Mike simply gave a slow nod as a response. His mom's words seemed to cheer him up somewhat, but they could only do so much.
One thing Mike, nor his mother, had anticipated was that you typically spend much longer with a specialist then you do with a regular doctor, so they found themselves waiting about an hour and a half before they got in. They couldn't imagine how long it would have taken if the office had been busy. Regardless, they were glad they had finally been called back, and they made their way through the door with the nurse who had called them in. They walked down a long hallway, this one being much bigger than the one at his regular doctor's office. Mike couldn't help but be slightly intimidated at some of the large machinery he saw on his walk. Eventually, he just looked at the ground, not wanting to see into anymore of the rooms.

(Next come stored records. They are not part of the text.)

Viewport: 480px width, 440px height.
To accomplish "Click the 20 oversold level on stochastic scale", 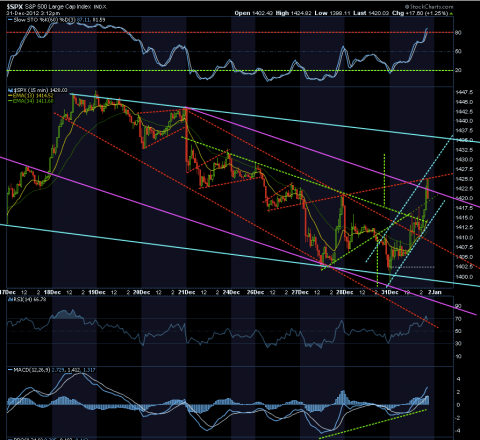I will (458, 70).
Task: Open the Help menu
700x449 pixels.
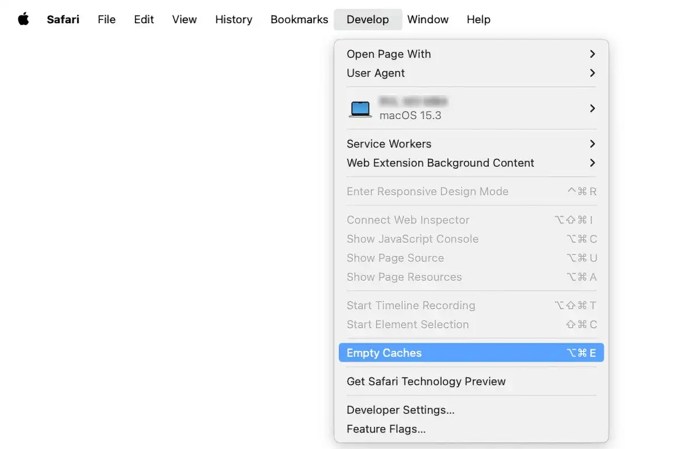Action: point(478,19)
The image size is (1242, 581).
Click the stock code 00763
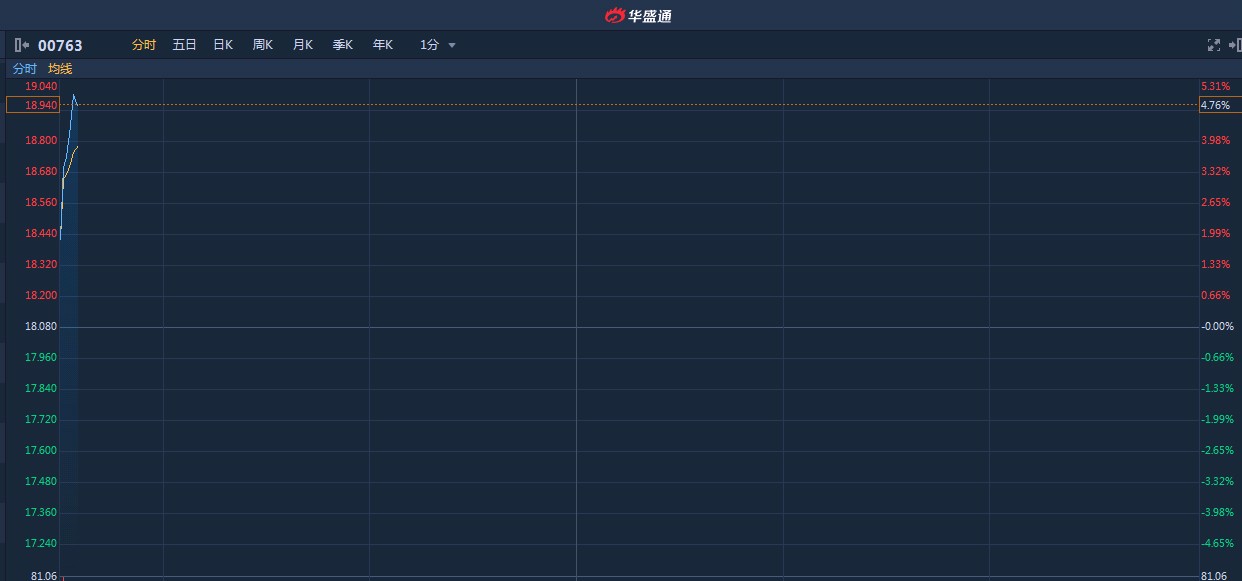(x=60, y=45)
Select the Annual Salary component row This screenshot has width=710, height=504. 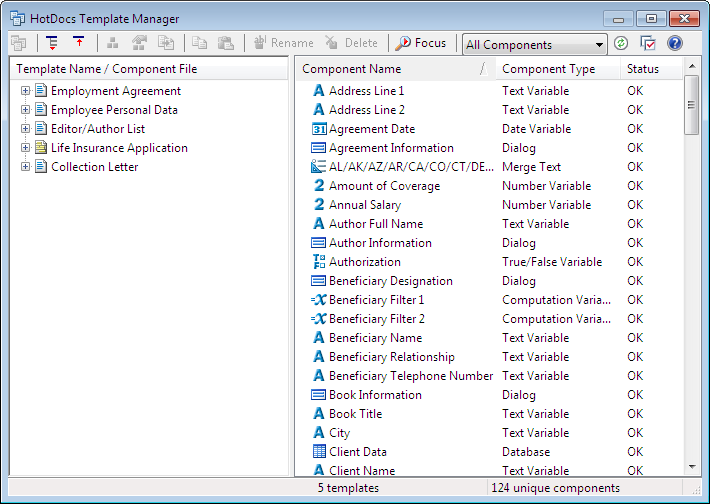pyautogui.click(x=489, y=205)
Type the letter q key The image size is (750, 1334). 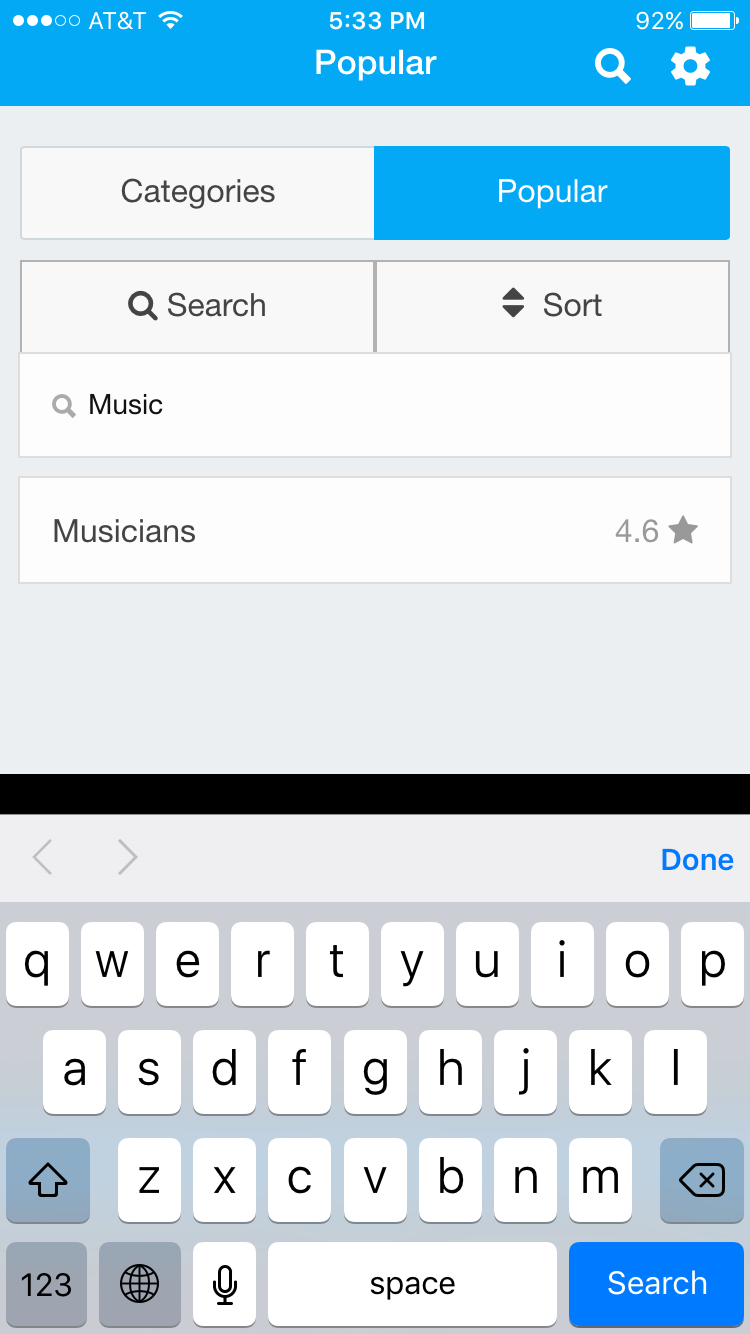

Finally, they reached a room that seemed oddly similar to the room he had talked to his regular doctor in. The nurse sat him down on the small bed with a paper sheet on it, while his mom sat on a chair a few feet away. There was a small radio that was quietly playing smooth jazz. They spent a few minutes listening to the complicated stylings of an obvious Saxophone virtuoso, until the doctor walked in. He was a dark furred Chartreux, and like most doctors, was carrying a clipboard.
"Hi, I'm Doctor Bernard." He said offering his hand to Mike, and then his mother. "So, Michael, what I'm seeing here is that you have a particularly high amount of AFP, as well as red blood cells. So I'll start off by asking if you've had any odd symptoms lately." He said with a slight French accent, truly a rare thing to hear in a place like Roseville.
"Uh, no, I don't think I have." Mike said slightly unsure.
"Okay, well I'm going to read off a few different symptoms, tell me if you've had any of these." He said to Mike. "And please tell me if you've noticed any of these symptoms in your son as well. " He said looking at his mother. They both nodded.
"Fatigue?" The doctor asked.
"Um, yeah, I suppose I have been tired lately." Mike said trying to hide the worry in his voice. The doctor marked something on his clipboard and continued.
"No, well, sometimes." Mike said suddenly realizing it.
"When do you normally get them?" The doctor asked looking up from his clipboard.
"Sometimes after I eat dinner I guess." Mike said with a worried expression rubbing his arm and looking at his lap in nervousness.
"Mike, you never told me about that…" His mother said a little hurt he had never brought it up.
"Well, I mean it was never really that bad. It just started recently, and I don't get it every time I eat anyway."
"Hmm, how about jaundice?" The doctor asked looking at his clipboard once again.
"Uh, what's that?" Mike asked, knowing it sounded familiar.
"It's yellowing of the skin or eyes."
"Oh, no," Mike said remembering it from sex-ed.
"Alright, well what I'm gonna do is run you through some tests." The doctor said walking over to his desk and opening up a drawer.
"What, uh, kind of tests?" Mike asked with apprehension.
"Don't worry," the doctor said inserting a small bottle onto the top of a syringe. "Nothing that bad."